My two cents…
The situation I think you’re working with is you have a GameState which has a dozen or so variables you want to display to the player via the ScoreBoard. You’re not wrong, this is a very common situation but there are multiple ways to solve it as different projects have different needs. That said, you essentially have 2 models (or a combination thereof) to work with.
Model A
Your GameState has a bunch of RepNotify’s, from which you call out to the ScoreBoard to update the appropriate piece. This of course means you will need a reference to the ScoreBoard…not a bad thing.
Model A (version 2)
Your GameState has a bunch of RepNotify’s, from which you create call an event dispatcher for each. Yes you’ll have more functions but now anything can bind to the event and get updates, not just the ScoreBoard (if that’s something your project needs)
Model B
Your ScoreBoard periodically updates (via an event timer) itself with the current state of the GameState…say every quarter of a second. The ScoreBoard could have a reference to the GameState (or gen one on the fly)…again, not a bad thing…and update its display.
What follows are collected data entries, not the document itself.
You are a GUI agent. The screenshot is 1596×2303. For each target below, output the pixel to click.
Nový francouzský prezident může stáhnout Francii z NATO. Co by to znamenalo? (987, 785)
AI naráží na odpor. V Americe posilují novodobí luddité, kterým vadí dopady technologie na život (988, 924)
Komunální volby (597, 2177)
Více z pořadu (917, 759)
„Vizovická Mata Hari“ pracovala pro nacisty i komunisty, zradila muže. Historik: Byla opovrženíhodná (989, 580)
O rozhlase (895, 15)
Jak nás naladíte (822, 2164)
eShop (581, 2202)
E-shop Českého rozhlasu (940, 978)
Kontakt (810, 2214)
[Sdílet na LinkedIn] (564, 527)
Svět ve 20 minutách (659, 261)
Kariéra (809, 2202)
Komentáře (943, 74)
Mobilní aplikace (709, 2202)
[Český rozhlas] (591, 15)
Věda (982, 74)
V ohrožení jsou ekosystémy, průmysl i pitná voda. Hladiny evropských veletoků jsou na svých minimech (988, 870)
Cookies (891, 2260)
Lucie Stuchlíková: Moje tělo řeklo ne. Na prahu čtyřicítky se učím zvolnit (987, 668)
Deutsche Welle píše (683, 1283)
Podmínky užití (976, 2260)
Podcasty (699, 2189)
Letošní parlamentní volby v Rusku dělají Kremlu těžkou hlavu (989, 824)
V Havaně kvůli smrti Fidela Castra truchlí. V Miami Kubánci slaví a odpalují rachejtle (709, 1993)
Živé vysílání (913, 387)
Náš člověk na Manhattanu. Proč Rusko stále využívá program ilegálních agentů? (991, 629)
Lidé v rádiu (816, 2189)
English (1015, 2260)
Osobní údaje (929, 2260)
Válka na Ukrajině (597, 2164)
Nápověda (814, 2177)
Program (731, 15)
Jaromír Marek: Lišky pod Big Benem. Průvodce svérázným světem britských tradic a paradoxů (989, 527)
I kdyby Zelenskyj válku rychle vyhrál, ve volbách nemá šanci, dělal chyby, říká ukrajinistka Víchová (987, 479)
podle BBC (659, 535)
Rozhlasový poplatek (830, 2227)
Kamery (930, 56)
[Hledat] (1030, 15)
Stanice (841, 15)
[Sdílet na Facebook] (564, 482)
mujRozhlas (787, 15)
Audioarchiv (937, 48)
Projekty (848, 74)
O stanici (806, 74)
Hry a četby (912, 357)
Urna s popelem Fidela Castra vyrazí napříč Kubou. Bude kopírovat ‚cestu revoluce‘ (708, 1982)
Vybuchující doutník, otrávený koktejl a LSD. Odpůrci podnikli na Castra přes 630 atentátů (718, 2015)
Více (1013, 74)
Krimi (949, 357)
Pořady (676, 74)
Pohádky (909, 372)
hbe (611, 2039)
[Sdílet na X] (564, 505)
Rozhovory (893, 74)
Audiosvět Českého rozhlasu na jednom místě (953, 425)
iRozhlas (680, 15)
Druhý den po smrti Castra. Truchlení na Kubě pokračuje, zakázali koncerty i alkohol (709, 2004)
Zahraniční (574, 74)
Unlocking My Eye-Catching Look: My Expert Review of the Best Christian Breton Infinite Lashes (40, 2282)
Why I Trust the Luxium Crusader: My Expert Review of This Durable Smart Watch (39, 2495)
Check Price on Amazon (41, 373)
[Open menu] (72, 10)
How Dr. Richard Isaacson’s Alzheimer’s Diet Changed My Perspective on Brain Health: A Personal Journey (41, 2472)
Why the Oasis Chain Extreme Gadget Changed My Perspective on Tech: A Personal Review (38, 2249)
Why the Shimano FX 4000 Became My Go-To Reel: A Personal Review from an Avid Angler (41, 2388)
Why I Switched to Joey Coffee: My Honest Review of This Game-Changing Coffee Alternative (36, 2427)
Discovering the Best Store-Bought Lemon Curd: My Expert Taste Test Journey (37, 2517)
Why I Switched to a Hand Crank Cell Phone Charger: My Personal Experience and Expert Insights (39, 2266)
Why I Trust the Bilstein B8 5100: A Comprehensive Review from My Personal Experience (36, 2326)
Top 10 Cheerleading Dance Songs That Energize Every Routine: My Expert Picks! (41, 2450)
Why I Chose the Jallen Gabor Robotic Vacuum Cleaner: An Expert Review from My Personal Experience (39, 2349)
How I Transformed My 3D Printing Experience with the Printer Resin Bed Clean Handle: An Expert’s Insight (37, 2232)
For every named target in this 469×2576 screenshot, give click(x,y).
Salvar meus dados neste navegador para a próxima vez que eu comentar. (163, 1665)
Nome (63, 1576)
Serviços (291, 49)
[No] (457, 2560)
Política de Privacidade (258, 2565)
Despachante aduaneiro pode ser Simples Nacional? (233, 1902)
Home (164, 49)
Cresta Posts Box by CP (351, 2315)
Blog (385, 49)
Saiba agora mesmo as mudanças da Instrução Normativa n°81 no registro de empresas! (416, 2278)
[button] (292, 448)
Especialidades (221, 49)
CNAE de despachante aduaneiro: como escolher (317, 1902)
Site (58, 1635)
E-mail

The obvious benefit of A over B is that you’re only making changes when changes occur vs B which is running every quarter second to update things which might not have changed at all. Generally speaking the guidance for this situation is RepNotify.
IMHO EventDispatchers, while good design, might be a bit overkill for this situation. That said, there are benefits, as @BRGDemianLopez pointed out, if you had multiple consumers (so multiple places that needed to reflect the change), you would only have to make one call and have all pieces attach to the event. The example setup you showed is not what I think @BRGDemianLopez meant. Essentially your GameState should have an event which you then call…let’s say QuarterUpdated. Your scoreboard would then bind to that…maybe on begin play. Then you would just call the event, no need to reference the ScoreBoard.